Life-of-field planning, implementation
Time-lapse, or 4D seismic, is common in the North Sea, with many mature fields producing more and longer than first planned. The time between surveys is determined by several factors: the fidelity of the systems to detect small changes; the opportunity to change an infill drilling program; the planning horizon of most reservoir seismic programs; and the availability of workflows to respond to more frequent data inputs – at least until the reservoir does something the model did not predict.
On the assumption that:
- 1. We cannot “see” what is happening in the reservoir on a frequent basis (true)
- 2. That the reservoir model is a simplification of various parameters that describe reservoir behavior (true)
- 3. The reservoir behavior will change over time (true).
It makes sense to plan a seismic acquisition program to update the reservoir model and to feed into reservoir management strategies over the life of the field.
The three keys to planning a PRM solution are:
- 1. Quality of information
- 2. Risks of implementing or not implementing the monitoring
- 3. Economics.
Given life-of-field Seismic PRM, it is time to put in place reservoir monitoring strategies and implementation plans for the life of the field. Such plans require a different approach and need to account for the three key factors. Optimization requires a longer-term planning horizon than is common for most reservoir seismic activity and an approach that considers each key factor and addresses the monitoring as part of field engineering.
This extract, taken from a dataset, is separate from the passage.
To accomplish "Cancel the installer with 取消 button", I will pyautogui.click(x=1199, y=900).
Typically, such approaches commence with a feasibility study and move into a front-end engineering design phase so solutions specific to the field can be developed and tested for safe, effective implementation.
Quality of information
Reservoirs rarely behave in cycles that match drilling programs. The quest is to detect the smallest possible changes in reservoir behavior, fluid content, pressure, and geomechanics. This is done by matching the frequency of surveys to the minimum noise level within the data, ideally by minimizing the effects of noise due to the acquisition method, sensor location, and source repeatability. With permanently installed systems, it is possible to monitor the reservoirs passively, to detect seismic events generated as the reservoir “creaks and groans” while it produces. Passive seismic is an increasingly powerful diagnostic technique for active reservoir management.
It is important to identify and mitigate the risks of monitoring reservoirs. These occur during installation, post-installation, and throughout acquisition. There also are risks in not monitoring reservoirs or in using insufficient frequency. Stingray recently developed a technique to identify these risks, then represent them on a map of the field to aid decision making and analysis in the feasibility study stage of a PRM implementation plan.
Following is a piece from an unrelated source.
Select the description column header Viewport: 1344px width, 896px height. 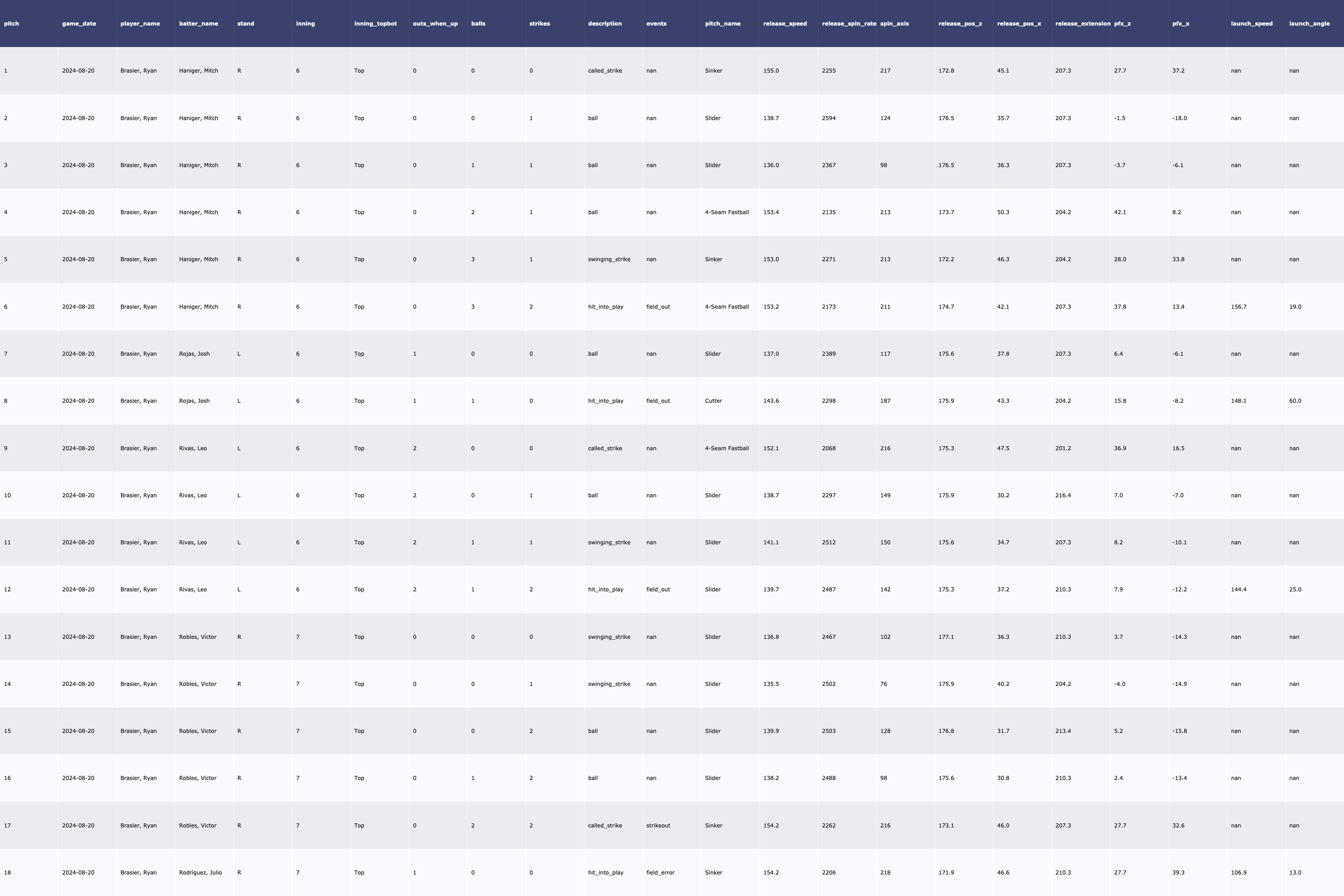604,23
Modeling the cost of various solutions and balancing them against the requirements for frequent high-fidelity information and the risks during and after installation allows an informed decision on how best to implement Seismic PRM.
Value
PRM solution enables the operator to make decisions that maximize value through optimized production, increased recoverable reserves, and lower through-life operating costs and reservoir uncertainties.
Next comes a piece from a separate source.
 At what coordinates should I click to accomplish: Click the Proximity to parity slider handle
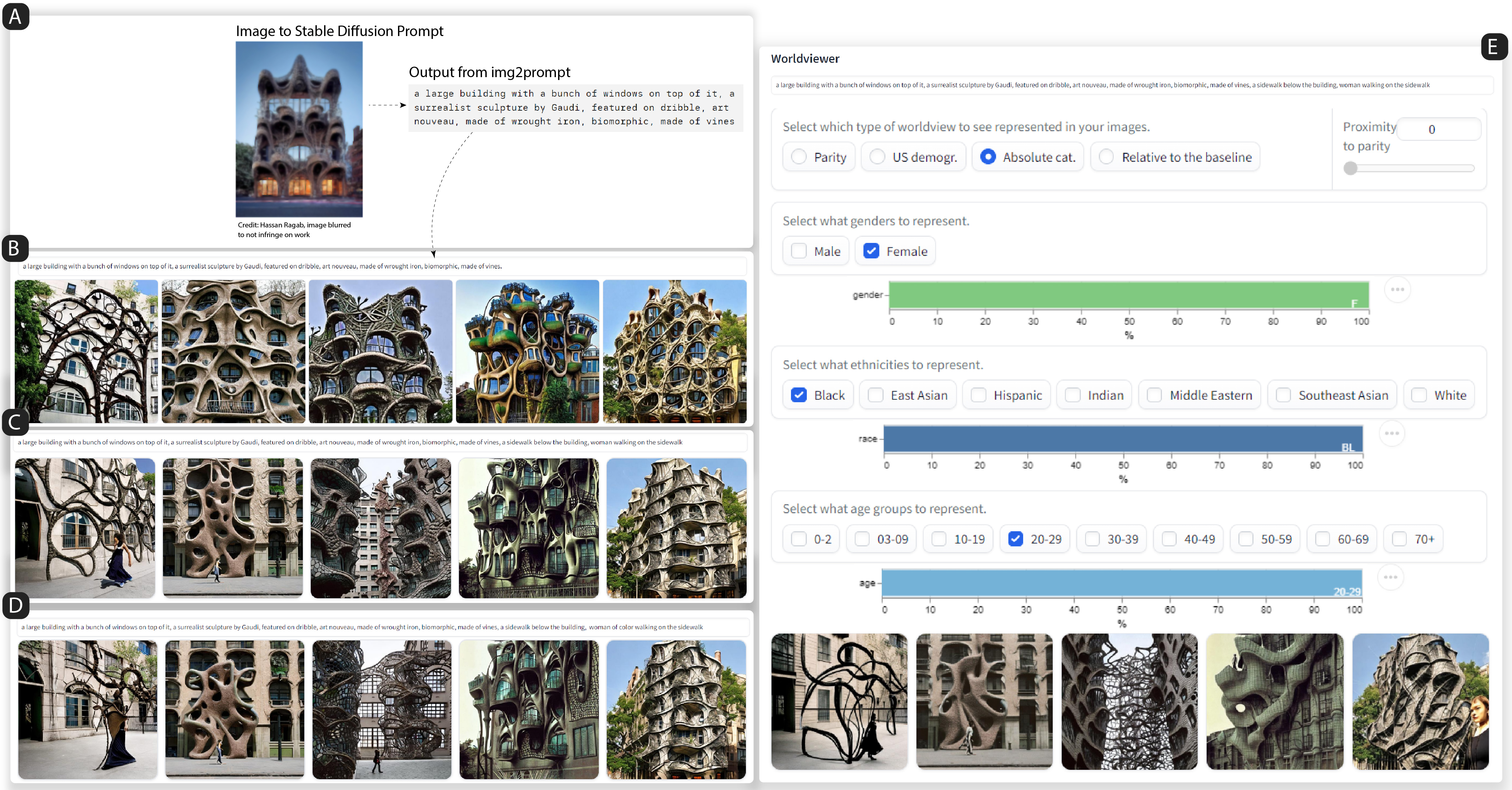1350,168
In the case of Seismic PRM, a significant element of the cost is generally borne up front, and the benefits accrue over a long period. Constrained capital budgets and net present value (NPV) calculations mitigate against installing such systems, even though the benefits are clear and the downside risks minimal. To address this, it is possible to apply lease financing to reduce the up-front capital requirement, convert costs from capital to operating expenses, and improve the NPV of projects where the lease finance rate is lower than the project cost of capital rate.
References
Quantifying the economic impact of 4D seismic, J.R. Waggoner, SPE 63133.